_Data for processing_.

::::::::

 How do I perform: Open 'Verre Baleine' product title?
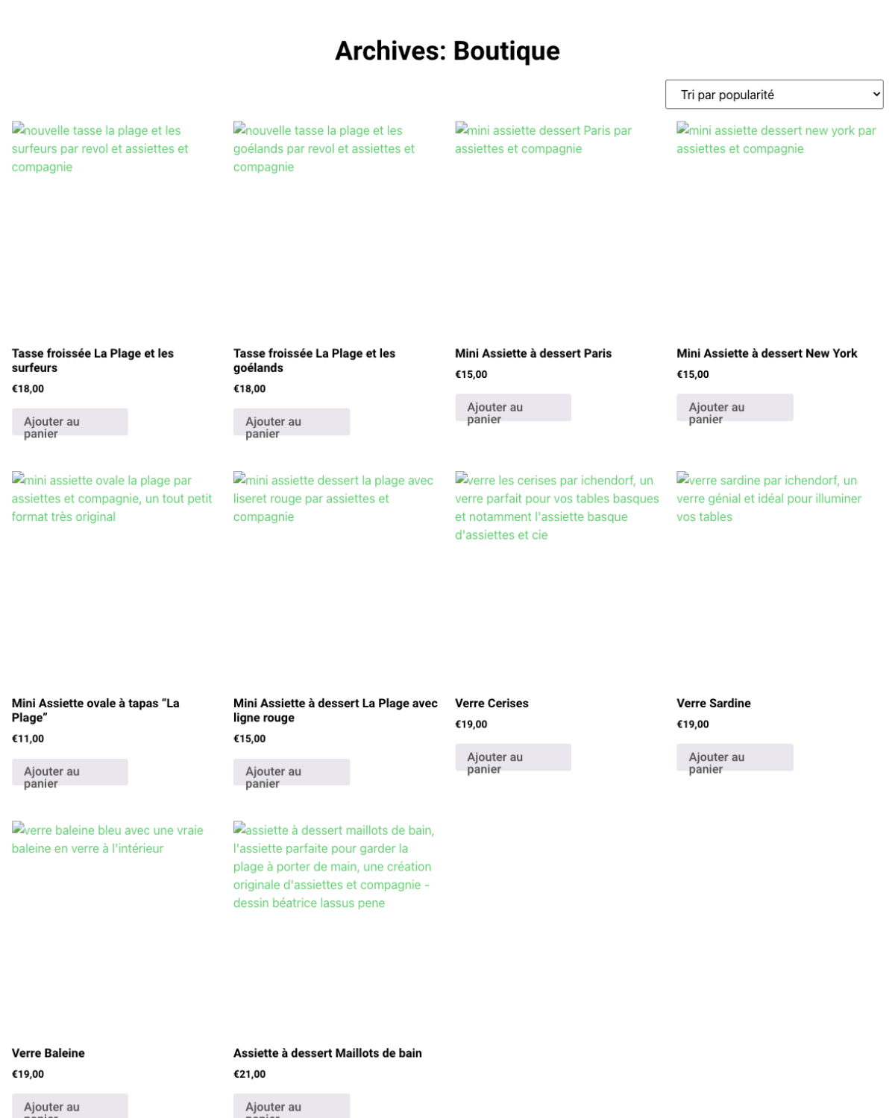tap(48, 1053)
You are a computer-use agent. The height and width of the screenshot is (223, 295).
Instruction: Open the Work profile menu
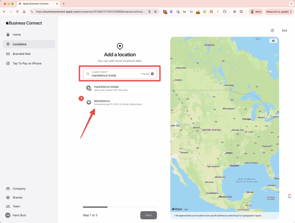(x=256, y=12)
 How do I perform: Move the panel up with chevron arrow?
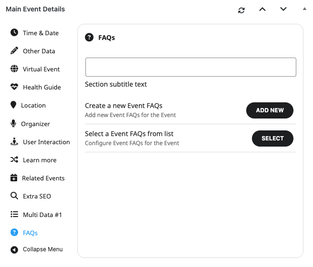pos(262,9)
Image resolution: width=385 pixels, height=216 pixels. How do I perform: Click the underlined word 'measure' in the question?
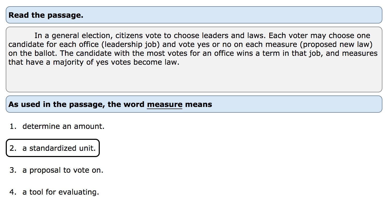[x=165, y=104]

::::::::

Find every line in the data above that contains the string "height", matching case exactly, and copy each of those lines.

_Exercise output_.
You are a computer-use agent. The height and width of the screenshot is (223, 295).
Image resolution: width=385 pixels, height=216 pixels. How do I perform: Click the underlined word 'measure' in the question?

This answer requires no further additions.